**Exercise objective:** Go through the data below and return each line where the string "Choose" occurs.

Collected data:
↓↓↓

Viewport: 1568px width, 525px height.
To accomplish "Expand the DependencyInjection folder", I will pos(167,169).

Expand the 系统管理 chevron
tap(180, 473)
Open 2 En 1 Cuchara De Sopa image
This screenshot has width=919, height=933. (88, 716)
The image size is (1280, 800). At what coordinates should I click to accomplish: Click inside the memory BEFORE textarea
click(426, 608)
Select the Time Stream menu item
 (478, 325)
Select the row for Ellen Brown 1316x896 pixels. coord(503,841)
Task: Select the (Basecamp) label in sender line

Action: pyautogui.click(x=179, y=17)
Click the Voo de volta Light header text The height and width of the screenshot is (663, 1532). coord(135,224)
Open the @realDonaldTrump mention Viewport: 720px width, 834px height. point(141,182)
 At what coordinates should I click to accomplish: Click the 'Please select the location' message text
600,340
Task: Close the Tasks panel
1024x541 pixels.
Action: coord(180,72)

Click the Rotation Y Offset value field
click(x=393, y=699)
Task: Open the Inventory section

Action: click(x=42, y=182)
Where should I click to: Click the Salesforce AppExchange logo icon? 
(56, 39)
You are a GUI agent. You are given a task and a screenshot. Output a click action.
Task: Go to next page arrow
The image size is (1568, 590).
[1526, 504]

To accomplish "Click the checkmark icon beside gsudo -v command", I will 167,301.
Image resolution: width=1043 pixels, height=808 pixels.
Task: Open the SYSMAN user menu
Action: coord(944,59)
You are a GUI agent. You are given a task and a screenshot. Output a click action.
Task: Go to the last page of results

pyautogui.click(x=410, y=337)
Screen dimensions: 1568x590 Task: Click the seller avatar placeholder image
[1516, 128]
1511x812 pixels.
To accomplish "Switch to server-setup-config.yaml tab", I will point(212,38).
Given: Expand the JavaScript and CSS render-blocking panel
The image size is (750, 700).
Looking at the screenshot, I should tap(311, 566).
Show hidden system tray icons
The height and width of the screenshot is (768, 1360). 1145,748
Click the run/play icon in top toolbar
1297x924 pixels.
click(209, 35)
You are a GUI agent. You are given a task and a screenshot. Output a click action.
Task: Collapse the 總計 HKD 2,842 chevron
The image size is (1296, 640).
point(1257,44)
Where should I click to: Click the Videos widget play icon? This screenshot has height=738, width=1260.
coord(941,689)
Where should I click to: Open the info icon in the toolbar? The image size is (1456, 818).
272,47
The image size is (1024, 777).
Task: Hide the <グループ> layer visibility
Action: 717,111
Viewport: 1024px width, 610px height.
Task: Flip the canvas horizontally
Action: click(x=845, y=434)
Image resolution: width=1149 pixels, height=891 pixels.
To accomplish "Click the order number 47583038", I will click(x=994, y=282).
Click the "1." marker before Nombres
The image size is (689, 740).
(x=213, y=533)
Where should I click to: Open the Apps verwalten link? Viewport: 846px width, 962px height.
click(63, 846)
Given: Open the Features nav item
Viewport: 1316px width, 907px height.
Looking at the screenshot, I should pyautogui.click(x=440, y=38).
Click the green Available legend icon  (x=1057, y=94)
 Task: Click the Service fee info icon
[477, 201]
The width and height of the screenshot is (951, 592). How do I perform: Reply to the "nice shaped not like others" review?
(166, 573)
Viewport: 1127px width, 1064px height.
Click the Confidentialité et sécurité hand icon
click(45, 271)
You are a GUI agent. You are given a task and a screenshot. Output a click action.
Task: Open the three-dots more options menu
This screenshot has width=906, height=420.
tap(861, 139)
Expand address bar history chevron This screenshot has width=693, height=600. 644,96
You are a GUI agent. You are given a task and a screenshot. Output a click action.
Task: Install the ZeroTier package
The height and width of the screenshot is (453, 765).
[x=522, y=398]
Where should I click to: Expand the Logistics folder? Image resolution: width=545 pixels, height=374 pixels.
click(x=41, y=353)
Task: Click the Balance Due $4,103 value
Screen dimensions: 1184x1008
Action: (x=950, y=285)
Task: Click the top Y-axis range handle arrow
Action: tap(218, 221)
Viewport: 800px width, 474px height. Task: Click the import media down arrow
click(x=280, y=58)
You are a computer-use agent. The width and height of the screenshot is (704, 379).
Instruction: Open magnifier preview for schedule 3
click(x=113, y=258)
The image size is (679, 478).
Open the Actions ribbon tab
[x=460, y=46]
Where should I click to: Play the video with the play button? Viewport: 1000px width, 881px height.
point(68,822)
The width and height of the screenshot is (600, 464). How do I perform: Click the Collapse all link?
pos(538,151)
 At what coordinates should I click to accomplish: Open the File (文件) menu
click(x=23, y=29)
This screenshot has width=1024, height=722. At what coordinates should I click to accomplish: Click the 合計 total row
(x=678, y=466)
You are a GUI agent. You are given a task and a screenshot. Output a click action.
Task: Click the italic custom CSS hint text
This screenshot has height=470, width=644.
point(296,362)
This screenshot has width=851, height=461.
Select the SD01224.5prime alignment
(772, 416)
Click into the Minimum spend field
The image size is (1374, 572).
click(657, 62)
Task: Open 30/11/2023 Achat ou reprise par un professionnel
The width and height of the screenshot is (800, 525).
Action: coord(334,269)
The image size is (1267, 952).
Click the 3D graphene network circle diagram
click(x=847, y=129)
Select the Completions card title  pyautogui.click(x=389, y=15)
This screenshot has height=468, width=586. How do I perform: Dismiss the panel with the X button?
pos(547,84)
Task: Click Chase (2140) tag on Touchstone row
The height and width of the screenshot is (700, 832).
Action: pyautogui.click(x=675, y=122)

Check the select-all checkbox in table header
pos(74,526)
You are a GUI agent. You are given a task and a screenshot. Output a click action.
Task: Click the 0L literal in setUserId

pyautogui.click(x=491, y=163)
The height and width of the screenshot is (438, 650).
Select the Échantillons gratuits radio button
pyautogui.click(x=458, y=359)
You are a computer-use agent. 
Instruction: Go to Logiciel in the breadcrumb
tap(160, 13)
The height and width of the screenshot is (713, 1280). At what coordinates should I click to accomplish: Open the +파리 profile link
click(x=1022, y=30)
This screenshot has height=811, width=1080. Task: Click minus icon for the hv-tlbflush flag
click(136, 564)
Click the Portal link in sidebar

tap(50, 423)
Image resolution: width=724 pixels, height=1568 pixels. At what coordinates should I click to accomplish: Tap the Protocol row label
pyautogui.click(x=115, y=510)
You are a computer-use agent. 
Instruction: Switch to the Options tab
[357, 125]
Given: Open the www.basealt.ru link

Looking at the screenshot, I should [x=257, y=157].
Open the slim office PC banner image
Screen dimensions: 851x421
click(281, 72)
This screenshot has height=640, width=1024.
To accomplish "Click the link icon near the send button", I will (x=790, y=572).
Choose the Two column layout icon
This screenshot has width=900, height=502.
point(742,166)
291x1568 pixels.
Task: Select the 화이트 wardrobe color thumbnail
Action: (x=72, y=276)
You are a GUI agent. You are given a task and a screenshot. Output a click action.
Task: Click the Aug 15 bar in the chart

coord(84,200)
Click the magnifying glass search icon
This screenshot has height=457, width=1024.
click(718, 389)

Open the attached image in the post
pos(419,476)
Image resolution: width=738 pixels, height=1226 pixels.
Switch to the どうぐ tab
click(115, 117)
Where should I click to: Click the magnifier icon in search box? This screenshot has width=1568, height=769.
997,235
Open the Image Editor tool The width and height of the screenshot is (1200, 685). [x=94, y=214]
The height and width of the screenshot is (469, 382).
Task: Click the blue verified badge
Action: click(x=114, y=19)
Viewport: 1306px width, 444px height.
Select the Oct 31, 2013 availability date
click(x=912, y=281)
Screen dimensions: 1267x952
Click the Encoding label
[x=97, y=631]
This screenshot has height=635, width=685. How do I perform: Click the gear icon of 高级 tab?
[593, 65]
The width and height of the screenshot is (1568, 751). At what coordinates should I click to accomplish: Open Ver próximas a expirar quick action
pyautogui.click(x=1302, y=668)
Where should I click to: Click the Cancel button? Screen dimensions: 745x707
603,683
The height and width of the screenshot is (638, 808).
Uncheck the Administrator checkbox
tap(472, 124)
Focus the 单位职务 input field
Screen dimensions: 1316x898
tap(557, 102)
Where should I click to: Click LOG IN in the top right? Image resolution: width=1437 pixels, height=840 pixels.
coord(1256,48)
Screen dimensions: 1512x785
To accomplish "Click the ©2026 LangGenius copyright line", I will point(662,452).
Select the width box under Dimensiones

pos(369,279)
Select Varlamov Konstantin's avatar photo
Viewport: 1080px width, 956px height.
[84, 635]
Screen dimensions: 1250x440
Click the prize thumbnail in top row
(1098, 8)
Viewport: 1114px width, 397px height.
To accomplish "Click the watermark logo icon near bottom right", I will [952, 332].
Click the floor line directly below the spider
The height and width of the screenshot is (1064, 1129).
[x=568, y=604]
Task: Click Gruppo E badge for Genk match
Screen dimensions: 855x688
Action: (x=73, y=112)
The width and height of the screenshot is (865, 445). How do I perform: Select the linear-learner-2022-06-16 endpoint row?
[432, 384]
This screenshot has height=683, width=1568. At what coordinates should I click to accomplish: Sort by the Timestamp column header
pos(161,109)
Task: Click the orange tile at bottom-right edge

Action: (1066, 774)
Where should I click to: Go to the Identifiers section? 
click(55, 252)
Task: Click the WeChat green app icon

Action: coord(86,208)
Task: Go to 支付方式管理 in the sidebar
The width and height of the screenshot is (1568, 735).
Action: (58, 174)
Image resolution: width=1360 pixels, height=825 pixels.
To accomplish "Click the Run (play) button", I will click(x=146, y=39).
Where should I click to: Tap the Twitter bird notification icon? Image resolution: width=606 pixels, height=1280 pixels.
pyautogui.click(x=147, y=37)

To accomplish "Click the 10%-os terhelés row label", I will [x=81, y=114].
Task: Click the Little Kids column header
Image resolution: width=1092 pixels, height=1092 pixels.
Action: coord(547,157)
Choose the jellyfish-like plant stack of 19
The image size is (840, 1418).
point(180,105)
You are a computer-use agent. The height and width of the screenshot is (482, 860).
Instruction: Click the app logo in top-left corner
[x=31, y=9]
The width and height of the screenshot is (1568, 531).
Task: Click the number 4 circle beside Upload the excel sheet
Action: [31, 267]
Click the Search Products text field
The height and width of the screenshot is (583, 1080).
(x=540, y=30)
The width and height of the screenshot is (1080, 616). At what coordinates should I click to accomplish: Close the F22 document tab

↑↑↑

**Response:**
Choose the Two column layout icon
Choose the jellyfish-like plant stack of 19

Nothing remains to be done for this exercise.